LVS load balancing cluster
1. Experiment preparation
DR server (load scheduler) | 192.168.153.10 |
---|---|
Web1 server 1 | 192.168.153.20 |
Web2 server 2 | 192.168.153.30 |
NFS server | 192.168.153.40 |
vip | 192.168.153.188 |
Client | 192.168.153.128 |
2. Deploy the load scheduler (192.168.153.10)
systemctl stop firewalld.service
setenforce 0
modprobe ip_vs #加载ip_vs模块
cat /proc/net/ip_vs #查看ip_vs版本信息
yum -y install ipvsadm #安装软件包
① Configure the virtual IP address (VIP: 192.168.153.188)
cd /etc/sysconfig/network-scripts/
cp ifcfg-ens33 ifcfg-ens33:0 #若隧道模式,复制为ifcfg-tunl0
vim ifcfg-ens33:0 #清空原先配置,并添加
DEVICE=ens33:0
ONBOOT=yes
IPADDR=192.168.153.188
NETMASK=255.255.255.255
ifup ens33:0 #开启虚拟IP
ifconfig ens33:0 #查看虚拟IP
②Adjust proc response parameters
Since the LVS load scheduler and each node need to share the VIP address, the redirection parameter response of the Linux kernel should be turned off and not act as a router.

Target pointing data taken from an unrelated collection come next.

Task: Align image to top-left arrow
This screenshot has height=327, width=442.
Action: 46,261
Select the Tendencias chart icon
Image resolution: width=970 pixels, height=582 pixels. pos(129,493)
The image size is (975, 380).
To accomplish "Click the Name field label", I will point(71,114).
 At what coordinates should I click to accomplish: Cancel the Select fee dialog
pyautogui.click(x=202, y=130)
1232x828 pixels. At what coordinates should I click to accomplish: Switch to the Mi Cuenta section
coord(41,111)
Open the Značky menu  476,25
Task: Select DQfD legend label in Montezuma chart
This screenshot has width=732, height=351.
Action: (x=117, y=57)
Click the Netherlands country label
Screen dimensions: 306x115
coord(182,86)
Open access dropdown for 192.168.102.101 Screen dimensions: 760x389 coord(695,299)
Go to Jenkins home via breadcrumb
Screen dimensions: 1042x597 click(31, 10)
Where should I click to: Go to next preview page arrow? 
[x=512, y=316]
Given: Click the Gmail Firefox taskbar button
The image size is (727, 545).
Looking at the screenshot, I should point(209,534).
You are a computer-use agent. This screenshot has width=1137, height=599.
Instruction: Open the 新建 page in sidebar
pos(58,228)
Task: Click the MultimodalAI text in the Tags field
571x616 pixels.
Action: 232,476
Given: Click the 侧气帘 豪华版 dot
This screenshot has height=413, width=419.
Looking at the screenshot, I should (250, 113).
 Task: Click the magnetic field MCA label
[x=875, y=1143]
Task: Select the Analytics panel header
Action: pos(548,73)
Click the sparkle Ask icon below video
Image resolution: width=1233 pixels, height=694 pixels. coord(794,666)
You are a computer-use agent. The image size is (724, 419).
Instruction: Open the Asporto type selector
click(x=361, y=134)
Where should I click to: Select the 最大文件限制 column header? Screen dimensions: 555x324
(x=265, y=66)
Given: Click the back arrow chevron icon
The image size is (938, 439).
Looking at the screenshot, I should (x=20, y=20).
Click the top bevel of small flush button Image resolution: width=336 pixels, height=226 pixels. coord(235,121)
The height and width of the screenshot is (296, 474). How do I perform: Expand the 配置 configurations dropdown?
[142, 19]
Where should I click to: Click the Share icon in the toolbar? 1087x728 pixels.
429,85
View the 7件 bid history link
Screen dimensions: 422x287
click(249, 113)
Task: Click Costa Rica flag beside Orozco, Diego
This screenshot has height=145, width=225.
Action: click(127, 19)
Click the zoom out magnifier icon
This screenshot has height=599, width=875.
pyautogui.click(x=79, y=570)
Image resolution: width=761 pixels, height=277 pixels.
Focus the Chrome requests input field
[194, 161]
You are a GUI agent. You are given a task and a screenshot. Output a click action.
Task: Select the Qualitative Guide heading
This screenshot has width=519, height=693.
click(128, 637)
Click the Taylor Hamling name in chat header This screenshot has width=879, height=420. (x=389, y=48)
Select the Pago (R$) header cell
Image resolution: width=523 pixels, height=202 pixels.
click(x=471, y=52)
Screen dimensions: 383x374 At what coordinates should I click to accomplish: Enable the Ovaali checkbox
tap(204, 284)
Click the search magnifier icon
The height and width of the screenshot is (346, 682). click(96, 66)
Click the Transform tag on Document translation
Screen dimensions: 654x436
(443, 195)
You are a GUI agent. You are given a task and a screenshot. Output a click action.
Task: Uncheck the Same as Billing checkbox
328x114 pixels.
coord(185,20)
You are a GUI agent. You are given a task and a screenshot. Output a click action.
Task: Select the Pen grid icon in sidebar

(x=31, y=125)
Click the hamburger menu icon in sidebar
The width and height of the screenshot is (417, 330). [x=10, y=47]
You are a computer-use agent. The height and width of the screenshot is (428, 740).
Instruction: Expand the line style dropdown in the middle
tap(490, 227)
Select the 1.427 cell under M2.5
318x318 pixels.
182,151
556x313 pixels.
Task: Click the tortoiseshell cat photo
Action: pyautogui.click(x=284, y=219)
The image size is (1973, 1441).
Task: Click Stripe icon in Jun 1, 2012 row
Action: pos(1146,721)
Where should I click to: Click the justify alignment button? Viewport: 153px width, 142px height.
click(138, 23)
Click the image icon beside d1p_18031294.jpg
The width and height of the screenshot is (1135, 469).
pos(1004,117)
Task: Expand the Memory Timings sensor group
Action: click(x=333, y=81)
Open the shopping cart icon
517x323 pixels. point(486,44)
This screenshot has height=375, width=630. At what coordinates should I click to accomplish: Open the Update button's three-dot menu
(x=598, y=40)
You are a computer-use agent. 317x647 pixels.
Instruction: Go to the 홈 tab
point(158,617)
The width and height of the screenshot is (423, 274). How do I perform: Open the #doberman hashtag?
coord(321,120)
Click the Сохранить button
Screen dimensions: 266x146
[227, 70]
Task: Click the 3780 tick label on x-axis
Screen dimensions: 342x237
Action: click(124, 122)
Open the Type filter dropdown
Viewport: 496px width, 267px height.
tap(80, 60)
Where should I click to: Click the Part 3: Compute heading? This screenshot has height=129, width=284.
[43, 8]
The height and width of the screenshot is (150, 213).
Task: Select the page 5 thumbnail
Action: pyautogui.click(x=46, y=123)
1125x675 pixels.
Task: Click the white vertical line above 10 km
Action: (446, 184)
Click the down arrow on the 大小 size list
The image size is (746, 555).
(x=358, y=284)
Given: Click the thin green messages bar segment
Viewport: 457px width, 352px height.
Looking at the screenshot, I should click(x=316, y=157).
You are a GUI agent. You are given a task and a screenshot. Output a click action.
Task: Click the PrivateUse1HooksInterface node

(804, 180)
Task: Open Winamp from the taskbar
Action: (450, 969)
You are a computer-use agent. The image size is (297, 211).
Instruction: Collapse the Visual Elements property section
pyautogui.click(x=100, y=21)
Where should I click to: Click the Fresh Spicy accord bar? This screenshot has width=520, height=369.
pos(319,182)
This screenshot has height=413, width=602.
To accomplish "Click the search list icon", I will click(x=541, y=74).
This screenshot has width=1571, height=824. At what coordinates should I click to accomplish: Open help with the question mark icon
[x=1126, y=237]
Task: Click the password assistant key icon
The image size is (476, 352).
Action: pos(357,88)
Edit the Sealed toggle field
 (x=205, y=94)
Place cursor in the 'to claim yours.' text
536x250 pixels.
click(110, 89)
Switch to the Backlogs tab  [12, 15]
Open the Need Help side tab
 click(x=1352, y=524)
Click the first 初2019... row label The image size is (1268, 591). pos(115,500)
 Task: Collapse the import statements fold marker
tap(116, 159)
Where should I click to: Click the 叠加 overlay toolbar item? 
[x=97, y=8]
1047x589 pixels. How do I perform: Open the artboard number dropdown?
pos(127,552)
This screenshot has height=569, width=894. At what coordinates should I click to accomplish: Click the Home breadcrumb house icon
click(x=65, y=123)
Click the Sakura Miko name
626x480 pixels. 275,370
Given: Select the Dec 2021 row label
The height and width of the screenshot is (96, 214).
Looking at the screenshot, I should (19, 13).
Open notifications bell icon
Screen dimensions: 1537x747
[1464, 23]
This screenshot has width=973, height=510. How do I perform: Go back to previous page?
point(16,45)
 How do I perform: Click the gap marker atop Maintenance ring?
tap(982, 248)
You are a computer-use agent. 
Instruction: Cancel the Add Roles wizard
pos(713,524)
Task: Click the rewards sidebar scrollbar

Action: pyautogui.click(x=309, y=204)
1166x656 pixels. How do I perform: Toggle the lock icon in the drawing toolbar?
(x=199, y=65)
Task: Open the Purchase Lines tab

vim /etc/sysctl.conf #添加以下内容
net.ipv4.ip_forward = 0
net.ipv4.conf.all.send_redirects = 0
net.ipv4.conf.default.send_redirects = 0
net.ipv4.conf.ens33.send_redirects = 0
sysctl -p
③Configure load distribution strategy
ipvsadm-save > /etc/sysconfig/ipvsadm
systemctl start ipvsadm
ipvsadm -C
ipvsadm -A -t 192.168.153.188:80 -s rr
ipvsadm -a -t 192.168.153.188:80 -r 192.168.153.20:80 -g #若隧道模式,-g替换为-i
ipvsadm -a -t 192.168.153.188:80 -r 192.168.153.30:80 -g
ipvsadm
ipvsadm -ln #查看节点状态,Route代表DR模式
3. Deploy NFS server (192.168.153.40)
systemctl stop firewalld.service
setenforce 0
yum -y install nfs-utils rpcbind
mkdir /opt/test1 /opt/test2
chmod 777 /opt/test1 /opt/test2
vim /etc/exports
/usr/share *(ro,sync)
/opt/test1 192.168.153.0/24(rw,sync)
/opt/test2 192.168.153.0/24(rw,sync)
systemctl start nfs.service
systemctl start rpcbind.service
exportfs -rv
showmount -e
Fourth, deploy node servers (192.168.153.20, 192.168.153.30)
①Close the firewall and security mechanism, modify the gateway configuration file
systemctl stop firewalld.service
setenforce 0
#将两个节点服务器的网关和DNS注释掉后重启网卡,如果有网关服务器则指向网关服务器
②Configure virtual IP address (VIP: 192.168.153.188)
#此地址仅用作发送Web响应数据包的源地址,并不需要监听客户机的访问请求(改由调度器监听并分发)。因此使用虚接口lo:0
来承载VIP地址,并为本机添加一条路由记录,将访问VIP的数据限制在本地,以避免通信紊乱。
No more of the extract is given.